# Rules information for Dogs of War - Urgently needed



## zabo (Dec 19, 2008)

My friend has 3000 points of DoW, and I'd really enjoy playing them again, does anyone have any unofficial updated rules for the long lost army? I'd hate to see that much money go to waste.


----------



## officer kerky (Jun 12, 2008)

what the hell is DoW all i know is dawn od war and thats not the one your talking about?? elaborate please


----------



## Othiem (Apr 20, 2008)

http://oz.games-workshop.com/games/warhammer/dogsofwar/gaming/armylist/default.htm

God bless the aussies


----------



## zabo (Dec 19, 2008)

officer kerky said:


> what the hell is DoW all i know is dawn od war and thats not the one your talking about?? elaborate please


Dogs of war, way back they were their own army.


----------



## officer kerky (Jun 12, 2008)

oh dogs of war. nope seen no new rules for them.

and whats wrong with being aussie.

edit thanks for clearing it up.


----------



## zabo (Dec 19, 2008)

Othiem said:


> http://oz.games-workshop.com/games/warhammer/dogsofwar/gaming/armylist/default.htm
> 
> God bless the aussies


thank you so much.


----------



## Djinn24 (Jan 12, 2008)

Nothing is wrong, they had the PDF file with the DoW army list.


----------



## Othiem (Apr 20, 2008)

officer kerky said:


> oh dogs of war. nope seen no new rules for them.
> 
> and whats wrong with being aussie.
> 
> edit thanks for clearing it up.


God bless is generally a good thing, and thank you to the aussies because they are the only official GW site still hosting the pdf with the rules, the US and British pages seems to have lost that particular bit of information.


----------



## DarknessDawns (Oct 21, 2007)

\we aussies love our website, its retro,


----------



## zabo (Dec 19, 2008)

hey um, I realised that those rules are from 6th edition, anychance they will be updating soon?



DarknessDawns said:


> lol, but what i really wanna know is when are the mods gonna move this thread lol, its fantasy
> plus we aussies love our website, its retro,


but I DID post in the fantasy section, also DoW are fantasy........ either way I am in the right place.
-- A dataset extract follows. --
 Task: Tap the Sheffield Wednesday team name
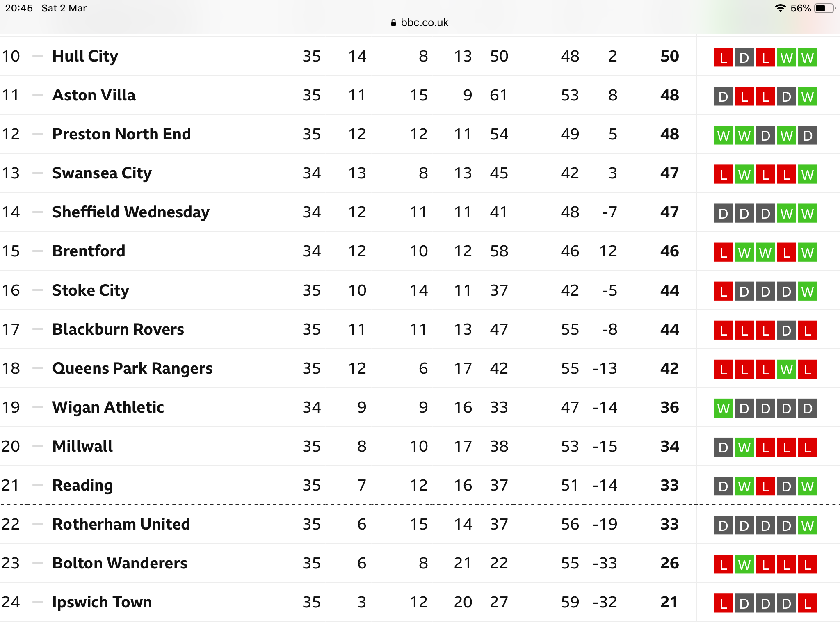131,212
oh sorry I see that you updated your post

Merged triple post - squeek


----------



## DarknessDawns (Oct 21, 2007)

lol, it was my mistake


----------



## Othiem (Apr 20, 2008)

zabo said:


> hey um, I realised that those rules are from 6th edition, anychance they will be updating soon?


Quite the opposite. Currently only the 6th edition books mention that you are allowed to hire DoW units. The 7th edition books may not choose from the DoW list. The current trend in army design is to separate out armies, and a DoW list that people can all draw from goes completely against this idea. We're more likely to see the Squats return to 40k before the DoW get a list revamp.


----------



## Underground Heretic (Aug 9, 2008)

Why did you have to reset the clock on the...small people? I really want to see them come back!


----------



## zabo (Dec 19, 2008)

lol, space dwarfs, well the thing is they were really retarded looking, lol. But still awesome none of the less.


----------